Either way, having a teacher is learning by reinforcement. When there is no external teacher, the system must organize itself by some internal criteria designed into the network. This is learning by doing.
The vast majority of artificial neural network solutions have been trained with supervision. In this mode, the actual output of a neural network is compared to the desired output. Weights, which are usually randomly set to begin with, are then adjusted by the network so that the next iteration, or cycle, will produce a closer match between the desired and the actual output.
The learning method tries to minimize the current errors of all processing elements. This global error reduction is created over time by continuously modifying the input weights until an acceptable network accuracy is reached. With supervised learning, the artificial neural network must be trained before it becomes useful. Training consists of presenting input and output data to the network. This data is often referred to as the training set.
That is, for each input set provided to the system, the corresponding desired output set is provided as well. In most applications, actual data must be used. This training phase can consume a lot of time. In prototype systems, with inadequate processing power, learning can take weeks. This training is considered complete when the neural network reaches an user defined performance level.

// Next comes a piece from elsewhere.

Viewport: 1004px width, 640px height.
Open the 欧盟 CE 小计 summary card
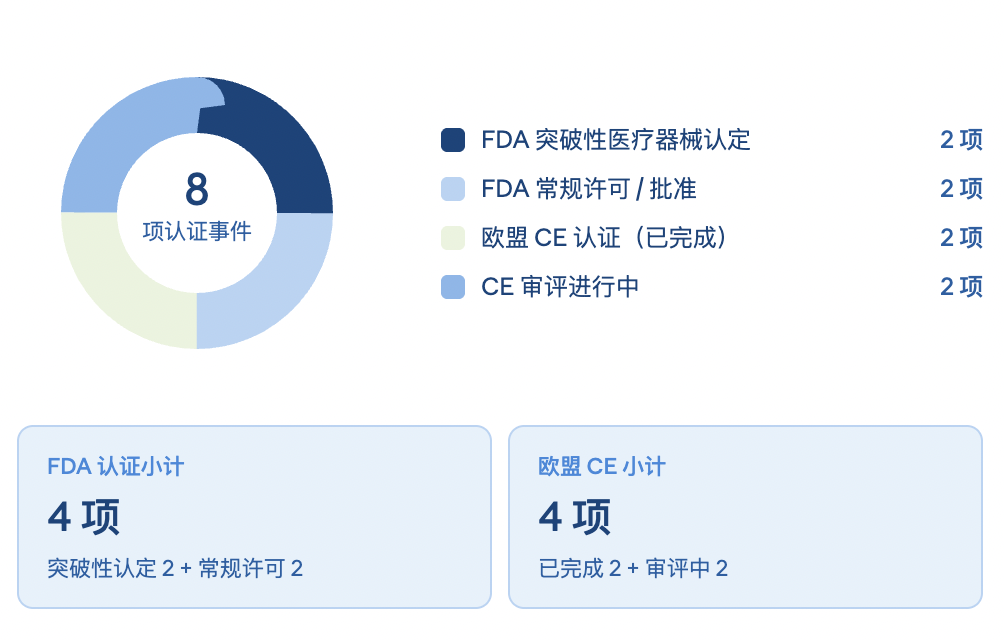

This level signifies that the network has achieved the desired statistical accuracy as it produces the required outputs for a given sequence of inputs. When no further learning is necessary, the weights are typically frozen for the application.
Some network types allow continual training, at a much slower rate, while in operation. This helps a network to adapt to gradually changing conditions. Not only do the sets have to be large but the training sessions must include a wide variety of data.
If the network is trained just one example at a time, all the weights set so meticulously for one fact could be drastically altered in learning the next fact. The previous facts could be forgotten in learning something new. As a result, the system has to learn everything together, finding the best weight settings for the total set of facts. For example, in teaching a system to recognize pixel patterns for the ten digits, if there were twenty examples of each digit, all the examples of the digit seven should not be presented at the same time.
How the input and output data is represented, or encoded, is a major component to successfully instructing a network. Artificial networks only deal with numeric input data. Therefore, the raw data must often be converted from the external environment. Additionally, it is usually necessary to scale the data, or normalize it to the network's paradigm. This pre-processing of real-world stimuli, be they cameras or sensors, into machine readable format is already common for standard computers.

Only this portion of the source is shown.